1. Get some good shoes and the correct clothing
This doesn’t mean breaking you bank balance. You probably do not need anything else than that which you most likely already own. All you really need is a pair of good comfortable trainers / walking / running shoes and some comfortable clothing. You do not have to walk in a fancy branded tracksuit, you do not need the latest model shoes, but you do need something which will fit you well and something which will be really comfortable (no pants too loose which will drop down every few steps or too short t-shirt which will come up every 2 minutes).
2. Warm up
It should only be necessary to warm up for about 5 minutes before the serious walking, in time when you start to increase the speed and distance on your walks then you can dedicate a little more time to increasing flexibility. Try to do some of the following:
Forward leg kicks – use a pole or tree for balance and swing your right leg in front of you and then behind you, swapping to your legs after 10 kicks.
Ankle turns – Stand on one leg and rotate the ankle of the raised leg, do ten circles in each direction and then change legs.
Toe point – stand on one leg and point the toe on the raised leg, then flax it. Repeat 10 times then swap legs.
Arm swings – stand with your feet shoulder-width apart with your arms straight out beside you parallel to the ground. Keep your lower body immobile and swing your arms from side to side through a full range so that you end up looking over each shoulder.

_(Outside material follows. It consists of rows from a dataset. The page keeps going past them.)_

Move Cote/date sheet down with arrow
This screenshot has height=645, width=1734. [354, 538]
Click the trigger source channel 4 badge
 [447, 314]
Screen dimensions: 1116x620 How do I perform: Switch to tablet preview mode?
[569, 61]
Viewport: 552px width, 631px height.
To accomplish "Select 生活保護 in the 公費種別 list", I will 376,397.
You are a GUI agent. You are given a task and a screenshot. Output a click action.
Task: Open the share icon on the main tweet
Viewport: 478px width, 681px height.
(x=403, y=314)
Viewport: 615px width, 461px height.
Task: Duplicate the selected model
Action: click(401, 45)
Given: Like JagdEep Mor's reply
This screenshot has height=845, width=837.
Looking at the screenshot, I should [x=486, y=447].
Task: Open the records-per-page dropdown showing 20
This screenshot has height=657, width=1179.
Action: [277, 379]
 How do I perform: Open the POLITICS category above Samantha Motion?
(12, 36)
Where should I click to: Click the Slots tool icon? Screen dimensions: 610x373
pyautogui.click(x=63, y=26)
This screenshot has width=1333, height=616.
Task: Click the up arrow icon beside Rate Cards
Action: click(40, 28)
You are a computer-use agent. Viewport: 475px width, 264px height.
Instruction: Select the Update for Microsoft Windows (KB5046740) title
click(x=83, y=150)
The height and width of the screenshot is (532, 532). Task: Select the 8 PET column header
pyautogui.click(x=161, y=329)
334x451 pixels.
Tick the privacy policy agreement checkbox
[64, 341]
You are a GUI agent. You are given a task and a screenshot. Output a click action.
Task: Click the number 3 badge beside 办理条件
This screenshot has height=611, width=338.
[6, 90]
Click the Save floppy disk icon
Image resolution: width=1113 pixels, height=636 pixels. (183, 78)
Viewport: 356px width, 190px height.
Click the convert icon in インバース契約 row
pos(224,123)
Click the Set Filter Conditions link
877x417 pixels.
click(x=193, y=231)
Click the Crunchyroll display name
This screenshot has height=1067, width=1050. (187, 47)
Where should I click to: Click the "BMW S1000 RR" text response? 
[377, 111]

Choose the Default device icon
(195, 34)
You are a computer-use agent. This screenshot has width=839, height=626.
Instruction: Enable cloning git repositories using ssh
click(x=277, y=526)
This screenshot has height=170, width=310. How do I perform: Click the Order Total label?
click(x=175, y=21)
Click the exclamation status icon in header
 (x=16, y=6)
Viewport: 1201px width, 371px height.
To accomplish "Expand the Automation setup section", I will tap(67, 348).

Arm circles – hold your arms straight out to your side, parallel to the ground. Make small circles going backwards, gradually getting larger and larger. Then change direction.
3. Posture
In order to minimize any muscle pain we all should try to keep a close attention to our posture whilst walking, making sure we are getting it right – keep your shoulders back and relaxed and hold your head up, with your eyes looking forward. It’s also a good idea to hold your tummy in and tighten your buttocks.
4. Speed and distance
This is the beauty of walking – there is no speed and distance set in stone. You can walk 5 minutes or you can walk for 45 minutes, it is all up to you. What is important is to just start walking at a speed that suits you, nice and easy. Then everyday you should either increase your speed or the distance travelled a little. Remember if you want to speed up – increase number of the steps you take, not the length of your stride. A good practise is to change the speed at which you walk – make a few minutes of a really fast march and then just walk for the next few and if you are feeling up for it repeat it again. Try and go out walking every day and, if the pace feels ok for you then add 5 minutes to your walk every time, until you’ve covering the distance you’re happy with. If you’re walking to lose some weight, then aim for 45-60 minutes of brisk walking at least 5 days a week.
5. Cool down
It is worth to finish our whole walking session with a little cool down. Just a few stretches to relax legs muscle and relax our back should do the trick. This will help prevent any unnecessary muscle pains. Repeating the warm up exercises from above will aid this process.
6. Eat /drink right
In the 2 hours after you exercise, your muscles are doing most of their replenishing and will need refuelling – the optimum meal post-workout should include a mixture of protein and carbohydrate. Also do not forget about water, staying well hydrated is very important especially if you are off for a long walk on a hot sunny or even warm day.
7. Keep a diary
Keeping good notes on the time and distance covered will help you with future planning of your training sessions. Getting a reliable pedometer might be a good idea. We should be aiming for the goal of 10,000 steps a day; apparently this can be counted as an active lifestyle 🙂
So my aim for the spring / summer is to walk more. I would love for you to join me in this challenge.
Let’s walk ourselves happy!
Who is with me?
* This post was written in collaboration with Expert Panel from SportsShoes. I received an incentive in the form of running kit to help me achieve my fitness goal.